Using Cellulose Insulation, right application?
 
Hi All,
I have an uninsulated area in my house about heated room and beside a knee wall (2nd floor). There is subflooring in this storage area. Would this the correct application for blown in cellulose insulation? The ceiling below has drywall. The storage area is unheated.

Any issues with moisture that I should be concerned about? It is dry otherwise.

Thanks.

Termite 08-25-2008 09:34 PM

Not following you here. Are you insulating a floor/ceiling?

If so, batts would be easier to install. Cellulose is a possibility though.

buletbob 08-25-2008 09:44 PM

Quote:

Originally Posted by thekctermite (Post 151785)
Not following you here. Are you insulating a floor/ceiling?

If so, batts would be easier to install. Cellulose is a possibility though.

I think the op is talking about insulating a storage area above a heated area with knee walls. i filled in some missing words and this is what i came up with,An ATTIC. If so ! I would go along with your suggestion, it would be easier.

fishmanflats 08-26-2008 08:19 AM

Attic / Storage area
 
Sorry to be confusing and not to the point. Yes, I guess it could be considered an attic area, it resides along side a living area (side attic?) See the attached link for a picture

http://tbn0.google.com/images?q=tbn:...3_kneeWall.gif

There is a door for access to this area and there is flooring. Instead of removing the flooring, I thought it might be easier to blow in cellulose. The flooring is laid diagonally and continues to the living area.

thanks

Termite 08-26-2008 08:41 AM

Thanks for clarifying! Yes, cellulose would work great in the horizontal part, and you can batt the wall if that isn't done. Be sure not to plug up any soffit vents with cellulose.

jaw22 08-26-2008 08:11 PM

I have a couple of storage areas exactly like this that i recently insulated. Here is what you have to do. First make sure you either have open or closed soffits. If they are open you have to keep the channel open up the slope using the styrofoam baffles. Next for a storage area you must insulate AND THEN cover the sloping rafters with an air barrier like half inch foamboard nailed to them with all seams taped or sprayfoamed. You can also do the floor but its not entirely necc but in mine i blew cellulose under the floorboards . The actual kneewall can be left uninsulated for a storage area but the point where it meets the slope must be airsealed. Cut the foamboards so that they extend all the way up the slope to the kneewall and spray foam right along the junction of the kneewall and the slope. The reason you do all this is cause regular batts in the rafters wont stop the cold air from flowing thru it but the foamboard will.

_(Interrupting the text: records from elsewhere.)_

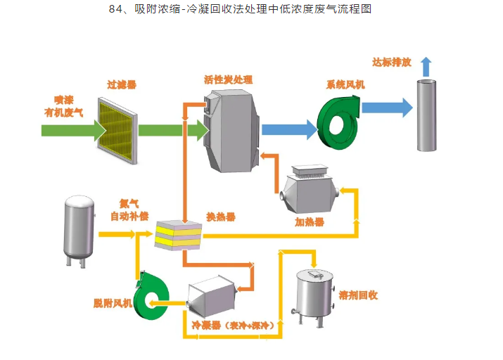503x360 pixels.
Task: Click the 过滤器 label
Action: coord(122,84)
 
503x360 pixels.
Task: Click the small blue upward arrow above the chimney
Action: coord(426,66)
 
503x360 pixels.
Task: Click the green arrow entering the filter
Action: coord(68,130)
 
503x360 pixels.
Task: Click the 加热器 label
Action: coord(310,222)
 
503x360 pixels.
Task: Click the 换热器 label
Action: coord(220,217)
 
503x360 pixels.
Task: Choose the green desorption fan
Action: coord(151,295)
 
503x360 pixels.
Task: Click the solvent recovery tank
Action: coord(314,296)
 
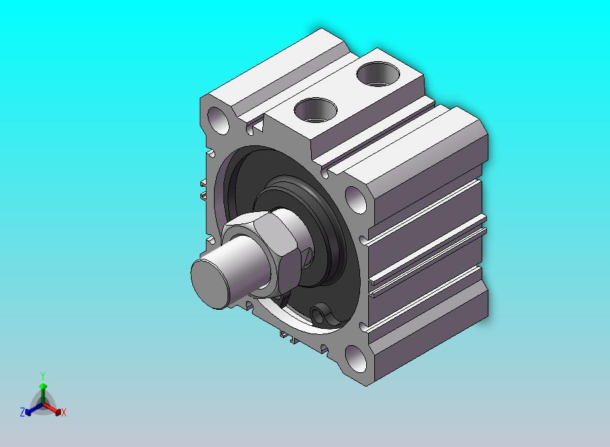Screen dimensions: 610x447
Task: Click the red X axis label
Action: tap(64, 413)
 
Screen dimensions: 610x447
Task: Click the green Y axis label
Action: tap(43, 376)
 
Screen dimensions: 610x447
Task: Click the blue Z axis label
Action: tap(22, 412)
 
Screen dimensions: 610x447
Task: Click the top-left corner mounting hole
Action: tap(219, 120)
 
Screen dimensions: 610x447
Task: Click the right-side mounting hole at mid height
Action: tap(355, 200)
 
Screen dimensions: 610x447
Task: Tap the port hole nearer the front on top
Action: tap(315, 110)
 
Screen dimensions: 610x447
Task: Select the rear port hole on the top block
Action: tap(378, 74)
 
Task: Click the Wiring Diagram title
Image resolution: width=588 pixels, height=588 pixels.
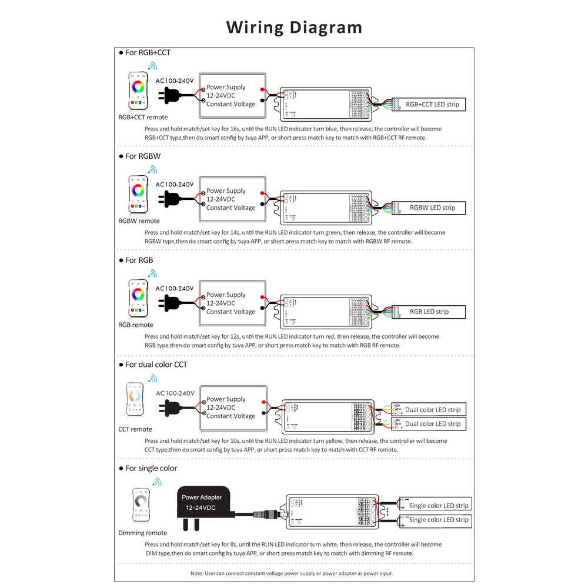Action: point(294,28)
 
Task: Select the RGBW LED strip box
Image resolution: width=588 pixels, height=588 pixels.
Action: point(432,208)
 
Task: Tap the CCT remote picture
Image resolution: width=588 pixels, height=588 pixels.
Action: point(135,401)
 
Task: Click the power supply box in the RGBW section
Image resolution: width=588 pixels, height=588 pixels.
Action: point(233,199)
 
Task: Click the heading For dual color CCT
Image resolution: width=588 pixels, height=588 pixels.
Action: point(156,365)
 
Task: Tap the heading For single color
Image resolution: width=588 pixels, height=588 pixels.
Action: point(151,468)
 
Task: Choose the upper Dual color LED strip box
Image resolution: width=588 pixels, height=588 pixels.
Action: point(432,409)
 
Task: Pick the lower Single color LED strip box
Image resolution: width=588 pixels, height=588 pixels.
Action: point(438,520)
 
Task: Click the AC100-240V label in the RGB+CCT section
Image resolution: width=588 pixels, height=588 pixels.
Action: point(175,80)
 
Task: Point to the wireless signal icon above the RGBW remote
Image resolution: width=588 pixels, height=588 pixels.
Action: point(153,170)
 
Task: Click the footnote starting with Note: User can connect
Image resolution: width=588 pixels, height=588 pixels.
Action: point(292,573)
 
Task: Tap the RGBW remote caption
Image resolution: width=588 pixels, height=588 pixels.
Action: point(139,221)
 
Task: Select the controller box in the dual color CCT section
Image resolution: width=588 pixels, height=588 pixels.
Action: point(327,415)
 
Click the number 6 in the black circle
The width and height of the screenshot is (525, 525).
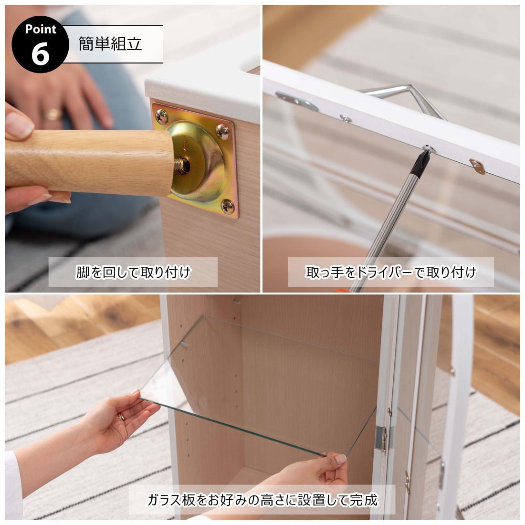[40, 54]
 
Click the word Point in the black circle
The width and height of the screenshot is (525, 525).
[41, 29]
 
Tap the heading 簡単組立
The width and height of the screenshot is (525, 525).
[110, 43]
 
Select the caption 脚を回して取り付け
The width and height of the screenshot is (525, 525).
[133, 272]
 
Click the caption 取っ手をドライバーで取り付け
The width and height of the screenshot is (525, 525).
[391, 272]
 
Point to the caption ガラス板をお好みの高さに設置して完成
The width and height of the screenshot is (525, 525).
[262, 500]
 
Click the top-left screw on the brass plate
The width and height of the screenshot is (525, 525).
[162, 116]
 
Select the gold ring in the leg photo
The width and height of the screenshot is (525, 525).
[53, 114]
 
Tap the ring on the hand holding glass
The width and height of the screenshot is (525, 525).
[121, 417]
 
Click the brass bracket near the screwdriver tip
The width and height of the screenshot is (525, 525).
[477, 166]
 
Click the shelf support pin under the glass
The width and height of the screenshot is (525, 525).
[184, 344]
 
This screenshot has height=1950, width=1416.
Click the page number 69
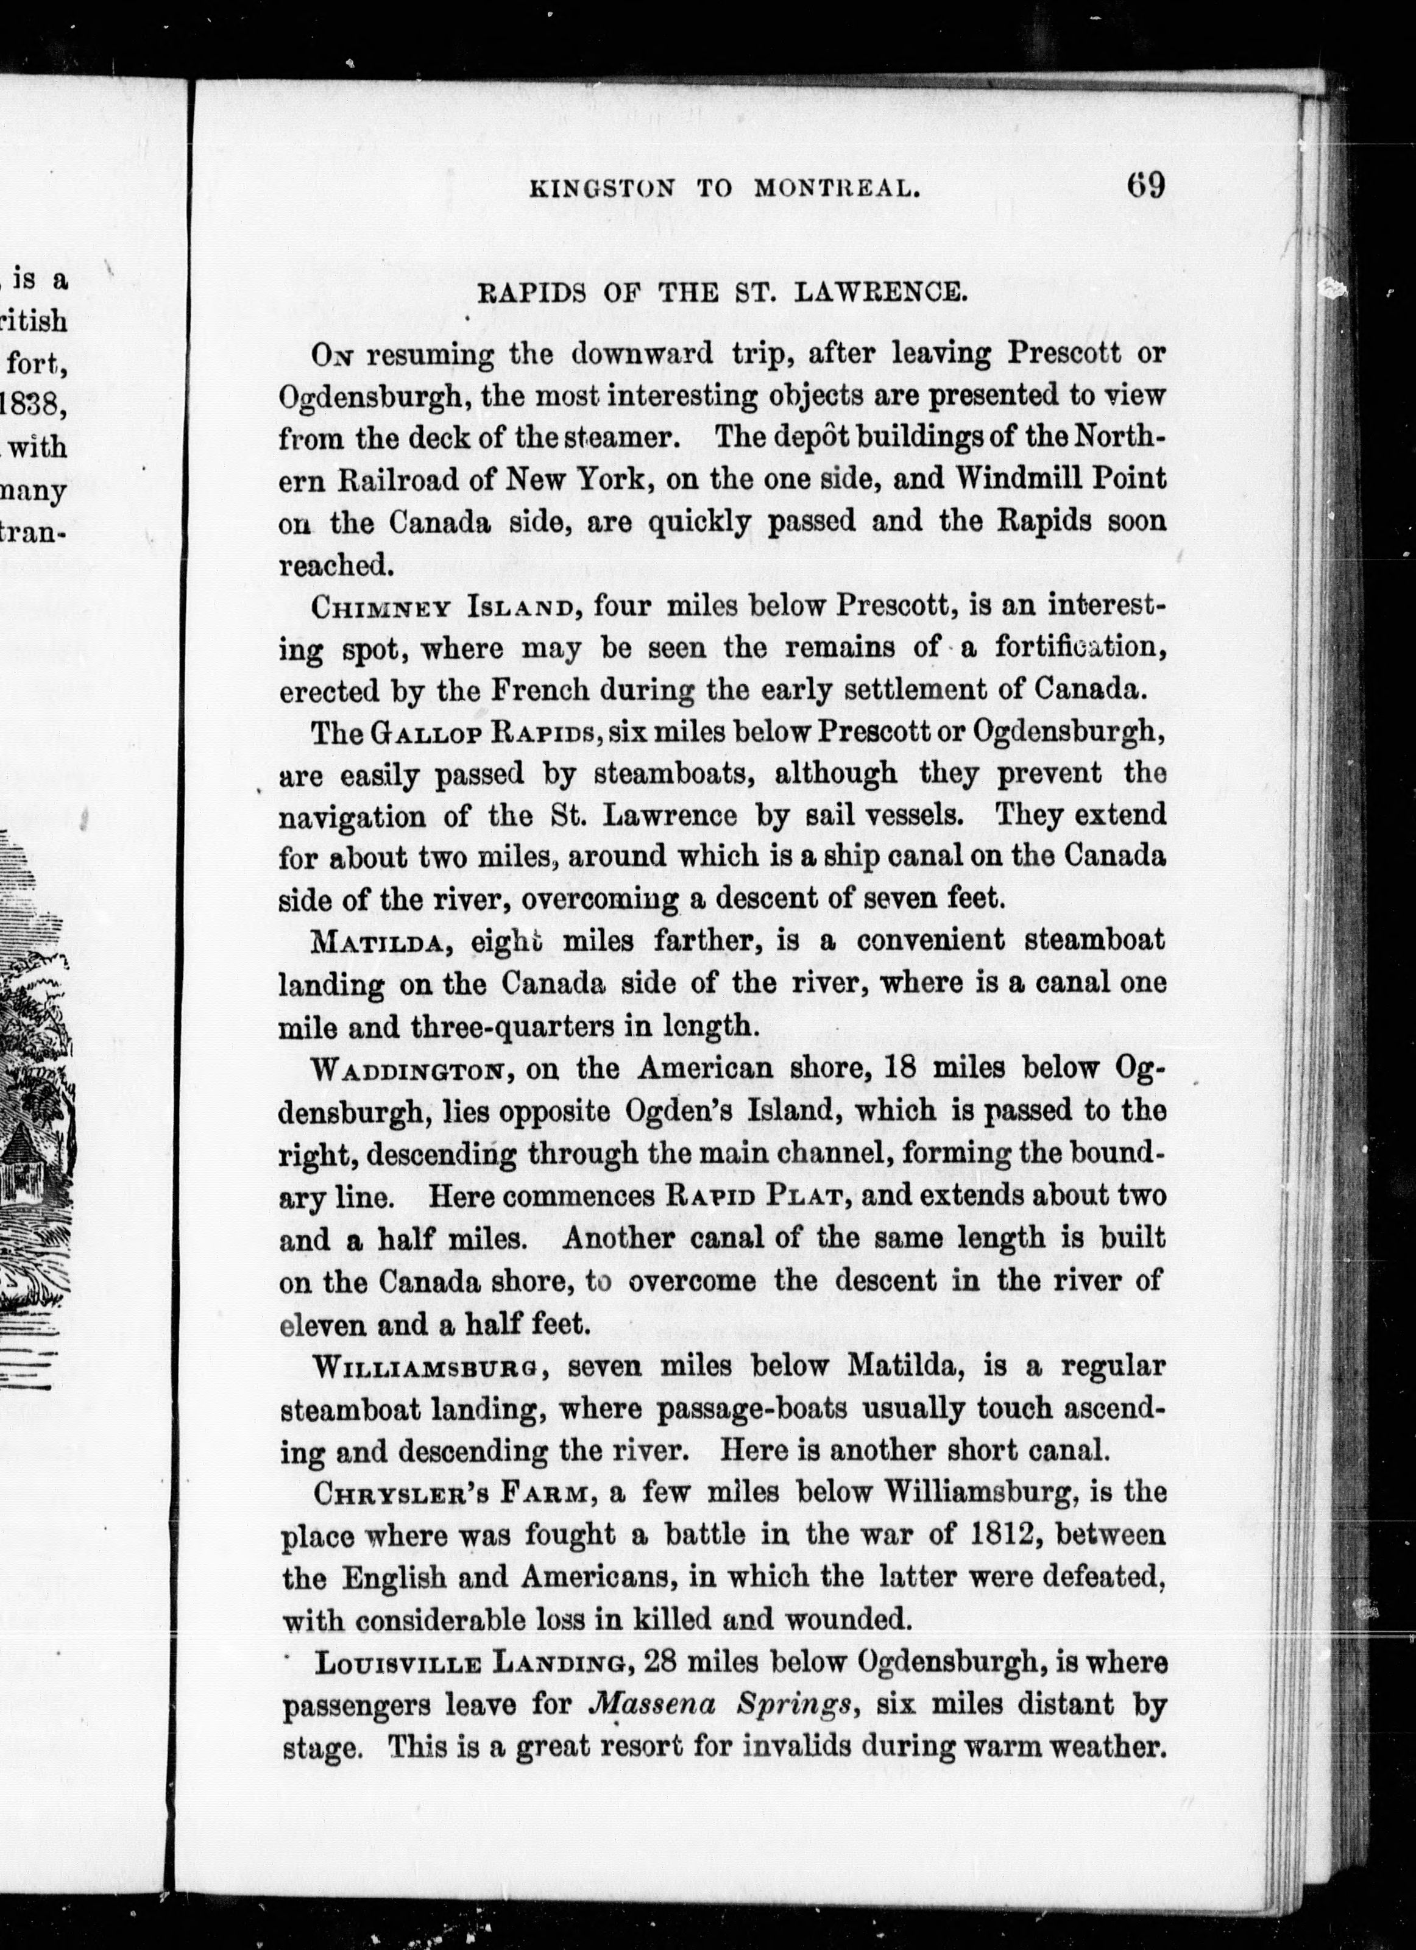click(1144, 186)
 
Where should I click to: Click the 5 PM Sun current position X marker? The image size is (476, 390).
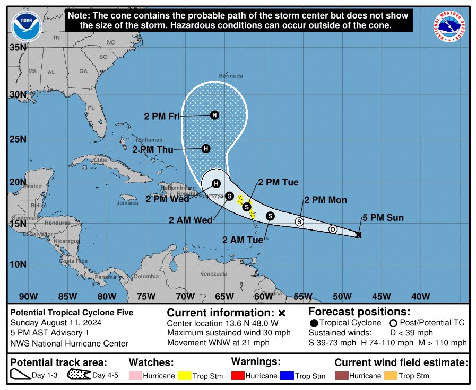click(x=358, y=234)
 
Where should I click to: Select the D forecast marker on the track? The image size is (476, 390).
click(x=333, y=229)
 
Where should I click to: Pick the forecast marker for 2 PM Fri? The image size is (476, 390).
click(x=214, y=115)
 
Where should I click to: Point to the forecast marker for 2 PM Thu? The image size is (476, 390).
click(x=206, y=149)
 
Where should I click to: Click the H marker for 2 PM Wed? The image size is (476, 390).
click(x=216, y=184)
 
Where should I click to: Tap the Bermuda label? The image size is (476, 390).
click(x=231, y=76)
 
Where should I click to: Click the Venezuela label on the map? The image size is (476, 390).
click(x=213, y=274)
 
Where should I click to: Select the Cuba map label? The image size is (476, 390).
click(x=101, y=159)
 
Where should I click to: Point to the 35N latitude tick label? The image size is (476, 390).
click(x=18, y=47)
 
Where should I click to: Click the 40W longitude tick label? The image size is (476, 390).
click(x=420, y=296)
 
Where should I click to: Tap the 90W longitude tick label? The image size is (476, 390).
click(x=28, y=296)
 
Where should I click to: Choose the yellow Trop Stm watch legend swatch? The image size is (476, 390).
click(x=184, y=376)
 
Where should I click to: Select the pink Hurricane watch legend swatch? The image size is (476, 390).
click(x=135, y=376)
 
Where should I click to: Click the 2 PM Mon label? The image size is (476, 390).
click(x=325, y=200)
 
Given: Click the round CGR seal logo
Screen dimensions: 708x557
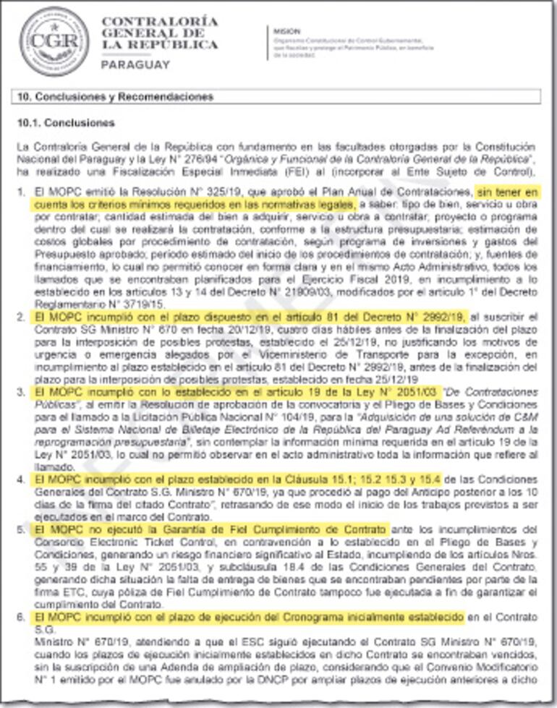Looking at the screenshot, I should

fishmanflats 08-27-2008 07:37 AM

Thanks for the responses.
 
I plan on getting to this work over the long weekend.

The area of the house has been usually cool in the winter, both on the first floor and the second. The house was built in '52. I have tried to insulate the attic as much as possible, but i noticed there no insulation in the area.

One difference is that I have closed soffits. Should I treat this differently?

jaw22 08-27-2008 08:32 AM

Quote:

Originally Posted by fishmanflats (Post 152218)
One difference is that I have closed soffits. Should I treat this differently?

Then you are fine you just dont need to staple up the baffles. Do everything else as stated. The only other thing I forgot to mention was to also spray foam all along where the sloping roof line meets the floor of the storage area. For my air barrier i used the blue foamboard half inch i think and then covered it up with thin plywood after nailing it and taping seams and doing my foam where needed.